みなさまいかがお過ごしでしょうか?
世間ではドラフトが終わり既に2週間が経ちました。いよいよアメフトの世界も一時の静寂の時間へ突入しています。
筆者はと言うと仕事が在宅になり8週間が経ちましたが、子供は家にいるし仕事はいつもよりも増してミーティング(Zoom)が増えてしまって変に忙しくなるという・・・。そんな感じで更新が滞っております。
本来ならば1週間前にアップしておきたかったドラフト関連の記事があったのですが、上記の通り色々立て込んで今日まで準備できませんでした。

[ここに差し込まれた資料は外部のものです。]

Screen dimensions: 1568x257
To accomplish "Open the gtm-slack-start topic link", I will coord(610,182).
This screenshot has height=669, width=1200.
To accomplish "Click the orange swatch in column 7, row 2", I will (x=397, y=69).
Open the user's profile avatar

かなり賞味期限切れ気味ではありますがせっかくなので世に出しておきたいと思います。
今年の「Mr. Irrelevant」
今年の総合ドライチ選手はルイジアナ州立大出身のQBジョー・バロウ(Joe Burrow、シンシナティベンガルズ)でした。そこから順番に各チームが7巡かけて選手を指名していったわけですが、始まりがあれば終あり・・・。今年も最後の最後でギリギリ「拾われた」 選手もいたわけです。
NFLドラフトではその年の最後に指名を受けた選手を「Mr. Irrelevant」と名付けています。「最も注目の薄い選手」とでも和訳できるでしょうか。

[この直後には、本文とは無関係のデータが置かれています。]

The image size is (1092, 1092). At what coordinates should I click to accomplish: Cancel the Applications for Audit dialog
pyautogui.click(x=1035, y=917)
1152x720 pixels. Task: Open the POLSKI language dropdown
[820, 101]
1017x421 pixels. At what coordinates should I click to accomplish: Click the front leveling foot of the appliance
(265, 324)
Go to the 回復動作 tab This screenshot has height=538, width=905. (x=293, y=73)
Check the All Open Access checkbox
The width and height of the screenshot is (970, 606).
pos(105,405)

参考記事NFLドラフトに関する逸話ドラフトされたのにもかかわらずこんな言われようになるのもまた一興ですが、今年の「Mr. Irrelevant」はジョージア大出身のLBテイ・クラウダー(Tae Crowder)で選択したのはニューヨークジャイアンツでした。
1巡目から指名される順番が下がるたびに一般的な評価は落ちていくわけで、中には7巡目で指名された選手でも大成する選手はいるにはいますが、基本的には7巡目の選手のほうが上の選手よりも生き残る可能性は低くなるというのが自然です。

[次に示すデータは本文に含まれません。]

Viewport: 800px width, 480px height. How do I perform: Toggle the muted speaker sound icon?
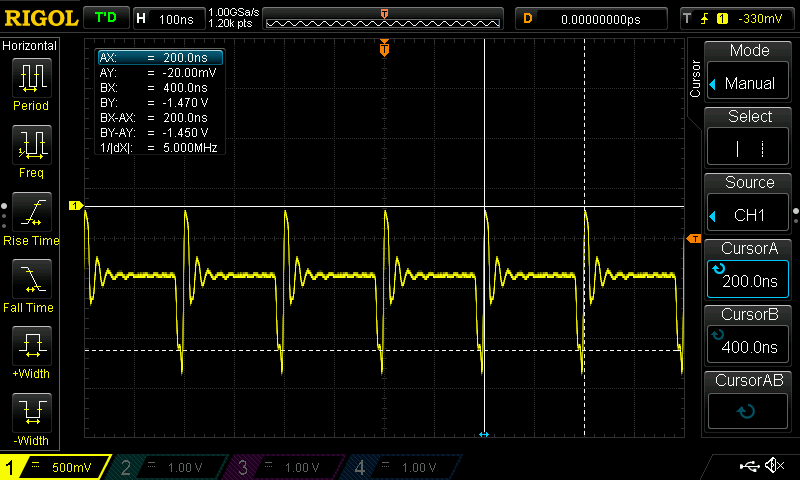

そんな中でも更に一番最後に滑り込みで選ばれたのが「Mr. Irrelevant」なわけですが、過去最近5年間の「Mr. Irrelevant」がいまどうしているかを見てみると・・・。
2015年
ジェラルドクリスチャン(Gerald Christian)
ルイビル大TE→アリゾナカーディナルズ
ドラフトされた初年度の最後のプレシーズンゲームで膝の靭帯を断裂してIR入り。翌年リリースされるとバッファロービルズさらには古巣のアリゾナカーディナルズを渡り歩きますが、試合には一度も出場できずにNFLからは撤退。2018年に立ち上がった新リーグ「Alliance of American Football(AAF)」のアトランタレジェンズの一員として参戦しますが、AAFが資金不足で立ち行かなくなってリーグ自体が崩壊。以来現在までFA状態です。
2016年
カラン・リード(Kalan Reed)
サザンミシシッピ大CB→テネシータイタンズ
2016年の初年度はファイナルロースターに残れずカットされますが、練習選手としてタイタンズに残留。同じ年の11月にアクティブロースターに昇格。その年と2017年には合計で7試合に途中出場。しかし2018年に足の骨を骨折。そのままリリースされるとシアトルシーホークスに拾われますが、2019年のプレシーズンに首に怪我を負いシーズン絶望となり今年3月にチームからリリースされ現在はFA状態です。
2017年
チャド・ケリー(Chad Kelly)
ミシシッピ大QB→デンバーブロンコス
クレムソン大を経てミシシッピ大に流れ着いたケリーはここで名を挙げますが2017年度のドラフトでは「Mr. Irrelevant」に。初年度はシーズン前に負った手首の怪我のせいでIR入り。翌年となる2018年にはケイス・キーナム(Case Keenum、元ヒューストン大)のバックアップに指名され、第6週目に試合終了時のスナップを受ける形でNFLデビュー。しかし2019年に不法侵入の疑いが浮上してチームを解雇さてしまいます。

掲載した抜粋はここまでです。